Philly allows every opportunity to live without a car if one isn’t absolutely necessary, and more city residents than ever don’t use cars, eliminating the need for a sea of parking spots at each and every development.
In Fishtown last year, Core Realty developer Michael Samschick proposed converting the former Ajax Metal Works and dry ice buildings in Fishtown into an entertainment, dining and retail destination — Canal Street North at Penn Treaty Village. It would incorporate both vacant buildings and would comprise a Live Nation concert venue, a restaurant, a 20-lane bowling alley and a sports bar, a “boutique distillery” with a tasting bar, and a Toby Keith country-and-western restaurant with live music.
The project won the support of the Fishtown Neighbors Association and received variances for use and parking from the ZBA — Samschick only has to provide 500 parking sports, rather than nearly three times that, as some opponents had hoped — but an appeal by a group of neighbors who live nearby the project is pending at the Court of Common Pleas as of Oct. 21. Their argument?

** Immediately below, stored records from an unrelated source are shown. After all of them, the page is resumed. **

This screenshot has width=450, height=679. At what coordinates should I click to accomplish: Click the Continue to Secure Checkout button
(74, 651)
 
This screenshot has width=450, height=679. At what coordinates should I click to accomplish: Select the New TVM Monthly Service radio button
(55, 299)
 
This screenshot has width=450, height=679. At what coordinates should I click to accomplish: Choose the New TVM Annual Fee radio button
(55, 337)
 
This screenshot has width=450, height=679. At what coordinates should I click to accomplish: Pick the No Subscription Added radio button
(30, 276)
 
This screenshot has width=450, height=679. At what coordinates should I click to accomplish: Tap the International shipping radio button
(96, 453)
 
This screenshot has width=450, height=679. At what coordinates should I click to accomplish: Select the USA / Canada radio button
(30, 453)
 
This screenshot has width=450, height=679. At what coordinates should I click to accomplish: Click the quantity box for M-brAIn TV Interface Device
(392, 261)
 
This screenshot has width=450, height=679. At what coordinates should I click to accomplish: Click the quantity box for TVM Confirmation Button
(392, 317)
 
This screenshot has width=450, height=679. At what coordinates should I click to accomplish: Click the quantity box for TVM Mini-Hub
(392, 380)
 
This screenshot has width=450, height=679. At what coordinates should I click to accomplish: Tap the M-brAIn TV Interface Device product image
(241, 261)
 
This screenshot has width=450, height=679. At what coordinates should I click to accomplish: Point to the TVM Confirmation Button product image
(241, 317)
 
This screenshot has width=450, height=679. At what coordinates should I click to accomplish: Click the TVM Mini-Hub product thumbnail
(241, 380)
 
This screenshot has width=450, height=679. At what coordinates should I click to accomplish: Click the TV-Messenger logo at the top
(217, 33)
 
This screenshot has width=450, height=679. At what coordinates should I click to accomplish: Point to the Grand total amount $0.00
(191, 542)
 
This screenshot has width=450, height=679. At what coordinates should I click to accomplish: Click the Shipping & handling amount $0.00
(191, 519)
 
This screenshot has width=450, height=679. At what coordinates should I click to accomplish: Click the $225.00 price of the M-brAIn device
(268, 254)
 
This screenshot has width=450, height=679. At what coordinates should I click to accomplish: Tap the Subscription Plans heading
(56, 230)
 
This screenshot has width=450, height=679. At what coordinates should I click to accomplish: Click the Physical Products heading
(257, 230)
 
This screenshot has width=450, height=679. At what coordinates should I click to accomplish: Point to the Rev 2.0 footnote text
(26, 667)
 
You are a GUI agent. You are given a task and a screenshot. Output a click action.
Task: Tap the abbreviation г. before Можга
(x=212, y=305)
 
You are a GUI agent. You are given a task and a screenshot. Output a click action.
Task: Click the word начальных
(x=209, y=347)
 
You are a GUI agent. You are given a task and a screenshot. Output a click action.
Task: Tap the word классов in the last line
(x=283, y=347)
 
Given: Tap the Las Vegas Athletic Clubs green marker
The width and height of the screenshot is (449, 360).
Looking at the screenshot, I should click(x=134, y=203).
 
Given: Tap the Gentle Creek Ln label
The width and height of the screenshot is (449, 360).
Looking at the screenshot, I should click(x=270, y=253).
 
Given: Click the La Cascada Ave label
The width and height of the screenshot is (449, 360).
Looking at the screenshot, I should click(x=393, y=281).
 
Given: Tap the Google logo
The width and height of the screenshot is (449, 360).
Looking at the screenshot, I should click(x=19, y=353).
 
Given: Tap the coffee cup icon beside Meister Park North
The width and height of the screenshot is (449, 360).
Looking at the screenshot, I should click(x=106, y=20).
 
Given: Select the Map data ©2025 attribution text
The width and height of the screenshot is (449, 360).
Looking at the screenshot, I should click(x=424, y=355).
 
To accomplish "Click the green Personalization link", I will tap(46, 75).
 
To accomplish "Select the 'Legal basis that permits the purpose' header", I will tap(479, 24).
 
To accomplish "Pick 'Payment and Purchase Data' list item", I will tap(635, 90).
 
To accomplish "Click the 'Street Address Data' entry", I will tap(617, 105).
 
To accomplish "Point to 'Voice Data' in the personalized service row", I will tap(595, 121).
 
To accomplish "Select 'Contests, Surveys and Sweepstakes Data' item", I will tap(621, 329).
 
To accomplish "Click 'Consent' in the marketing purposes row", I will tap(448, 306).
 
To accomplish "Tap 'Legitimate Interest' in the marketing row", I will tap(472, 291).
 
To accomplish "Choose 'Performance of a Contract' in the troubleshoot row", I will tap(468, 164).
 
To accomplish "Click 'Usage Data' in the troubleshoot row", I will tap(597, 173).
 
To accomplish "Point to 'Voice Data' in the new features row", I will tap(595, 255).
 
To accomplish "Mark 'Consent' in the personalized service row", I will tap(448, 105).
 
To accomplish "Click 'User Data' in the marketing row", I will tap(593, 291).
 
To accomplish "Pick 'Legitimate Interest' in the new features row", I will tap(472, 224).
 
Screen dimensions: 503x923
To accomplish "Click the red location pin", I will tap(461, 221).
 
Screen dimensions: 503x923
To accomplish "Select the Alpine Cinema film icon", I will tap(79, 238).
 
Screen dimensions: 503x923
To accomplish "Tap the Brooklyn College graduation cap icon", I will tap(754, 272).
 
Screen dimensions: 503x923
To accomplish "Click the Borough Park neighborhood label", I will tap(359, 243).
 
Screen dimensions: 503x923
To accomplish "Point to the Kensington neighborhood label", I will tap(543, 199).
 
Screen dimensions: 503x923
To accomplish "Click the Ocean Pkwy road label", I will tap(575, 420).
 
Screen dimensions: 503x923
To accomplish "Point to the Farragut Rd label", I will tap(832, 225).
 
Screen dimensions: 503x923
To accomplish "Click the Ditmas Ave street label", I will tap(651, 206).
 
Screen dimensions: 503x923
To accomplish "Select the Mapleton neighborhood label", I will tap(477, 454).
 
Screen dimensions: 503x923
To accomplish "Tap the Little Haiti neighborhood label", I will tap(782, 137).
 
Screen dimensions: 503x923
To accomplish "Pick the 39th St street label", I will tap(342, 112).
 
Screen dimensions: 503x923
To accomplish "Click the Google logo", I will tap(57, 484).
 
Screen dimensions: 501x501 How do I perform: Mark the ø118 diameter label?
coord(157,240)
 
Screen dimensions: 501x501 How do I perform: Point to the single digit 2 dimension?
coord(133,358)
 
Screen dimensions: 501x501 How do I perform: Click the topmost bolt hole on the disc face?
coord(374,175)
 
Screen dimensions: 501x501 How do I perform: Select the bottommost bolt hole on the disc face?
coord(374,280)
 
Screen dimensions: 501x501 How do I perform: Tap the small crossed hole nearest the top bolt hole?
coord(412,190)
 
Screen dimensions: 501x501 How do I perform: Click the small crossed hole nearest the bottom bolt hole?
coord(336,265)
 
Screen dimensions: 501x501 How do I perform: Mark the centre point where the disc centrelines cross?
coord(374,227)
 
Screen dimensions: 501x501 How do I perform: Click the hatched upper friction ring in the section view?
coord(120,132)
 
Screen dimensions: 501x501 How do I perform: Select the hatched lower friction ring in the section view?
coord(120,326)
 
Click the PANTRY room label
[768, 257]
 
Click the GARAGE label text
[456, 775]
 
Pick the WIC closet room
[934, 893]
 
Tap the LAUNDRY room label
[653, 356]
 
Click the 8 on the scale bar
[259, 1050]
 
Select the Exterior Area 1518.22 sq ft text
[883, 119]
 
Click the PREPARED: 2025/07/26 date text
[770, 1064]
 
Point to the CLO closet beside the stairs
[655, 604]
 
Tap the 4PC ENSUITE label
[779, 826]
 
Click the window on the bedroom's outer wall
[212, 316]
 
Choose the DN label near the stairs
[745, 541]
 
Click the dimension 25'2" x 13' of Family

The project lacks adequate parking. Other concerns about the zoning of the area also have the project on hold.
In January, Star wrote several stories about the senior housing facility that the Archdiocese of Philadelphia had proposed constructing within the existing structure of the former Nativity B.V.M. School on Port Richmond’s Campbell Square.
After the school closed in 2008, the vacant building had been broken into or burglarized several times and continues to fall into disrepair. Catholic Health Care Services, a branch of the Archdiocese, proposed converting the school into residential housing for seniors.
It was awarded money for the project by the U.S. Department of Housing and Urban Development, it was approved by the Zoning Board of Adjustment and the Philadelphia City Planning Commission.
Then, an appellant took the case to the Commonwealth Court of Pennsylvania, citing parking as a proposed problem in the project’s development, even though the Archdiocese intended to provide 20 to 30 on-street parking spaces.
Still, the appellant would not drop the case. CHCS appealed to the state Supreme Court, which has recently agreed to hear the case, but it’s not clear when and, of course, whether the project will actually come to fruition.
Not every proposal for use of a vacant building or lot is a good one. Neighbors should absolutely be discriminating of their choices in what comes to their neighborhoods. They should ask questions, demand answers, and consider how certain businesses or residences might after the landscape of their communities.
However, if the main — or, really, only — concern regarding otherwise accepted and positive development is how parking will be affected, it would be irresponsible to delay or prevent such development.
One River Wards project looks to be on the move, however, even in the face of initial parking concerns.
At an Aug. 29 meeting of the Port Richmond Community Group, architect Plato Marinakos, Jr. presented plans for development at 3419 Richmond St. The developer, George Manosis, the same developer responsible for 2424 Studios on York Street in Fishtown, seeks to develop a similar facility on Richmond St.
The vacant building on the site would house several units which would be rented out to various tenants — businesses, shops, small companies — just like 2424 Studios. During the meeting, many residents were concerned about the parking available at the site. The presented plans only allowed for on-street parking.
Stephen Pollock, the attorney for the 3419 Richmond St. development, told Star on the phone Friday that after discussion with the community following the PRCG meeting, the developer and PRCG leadership worked with concerned community members to help assuage some of their worries. At the PRCG meeting, Marinakos’ argument for why parking wouldn’t be an issue was that it hasn’t been a problem at 2424 York St., and that people would be able to use public transit to get to the site.
The development was approved by the ZBA, and awaits zoning and building permits.
Said Pollock: “People were willing to go for it because of the greater good — [like] ‘let’s get something going that kickstarts the neighborhood,’” he said.